> _Input rows_:
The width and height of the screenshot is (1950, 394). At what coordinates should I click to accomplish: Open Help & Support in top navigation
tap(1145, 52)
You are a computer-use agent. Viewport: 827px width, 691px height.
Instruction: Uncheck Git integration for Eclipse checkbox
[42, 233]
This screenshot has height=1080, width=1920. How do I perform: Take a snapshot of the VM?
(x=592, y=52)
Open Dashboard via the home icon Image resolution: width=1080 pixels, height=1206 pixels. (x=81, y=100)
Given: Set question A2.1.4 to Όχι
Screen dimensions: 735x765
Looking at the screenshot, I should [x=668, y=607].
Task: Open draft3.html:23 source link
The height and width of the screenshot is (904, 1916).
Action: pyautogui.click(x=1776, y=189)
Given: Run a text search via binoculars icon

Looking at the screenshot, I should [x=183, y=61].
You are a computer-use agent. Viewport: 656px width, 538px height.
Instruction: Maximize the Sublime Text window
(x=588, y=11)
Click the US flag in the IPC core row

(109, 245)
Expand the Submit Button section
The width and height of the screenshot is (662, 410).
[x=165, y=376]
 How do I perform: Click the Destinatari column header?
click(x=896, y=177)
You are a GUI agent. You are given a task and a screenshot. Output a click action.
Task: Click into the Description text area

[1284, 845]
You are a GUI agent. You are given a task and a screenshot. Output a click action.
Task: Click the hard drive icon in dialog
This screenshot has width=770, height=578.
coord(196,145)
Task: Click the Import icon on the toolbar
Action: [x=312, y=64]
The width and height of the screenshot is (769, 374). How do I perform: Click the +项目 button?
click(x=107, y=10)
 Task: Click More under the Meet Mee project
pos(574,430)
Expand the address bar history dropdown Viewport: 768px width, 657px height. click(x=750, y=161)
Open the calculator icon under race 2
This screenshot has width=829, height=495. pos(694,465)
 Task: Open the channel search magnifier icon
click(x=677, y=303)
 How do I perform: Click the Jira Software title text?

> _Given request_: Pick out every line of the material above that contains the word "Expand", and copy each of those lines in full.

> _Complete response_:
Expand the Submit Button section
Expand the address bar history dropdown Viewport: 768px width, 657px height. click(x=750, y=161)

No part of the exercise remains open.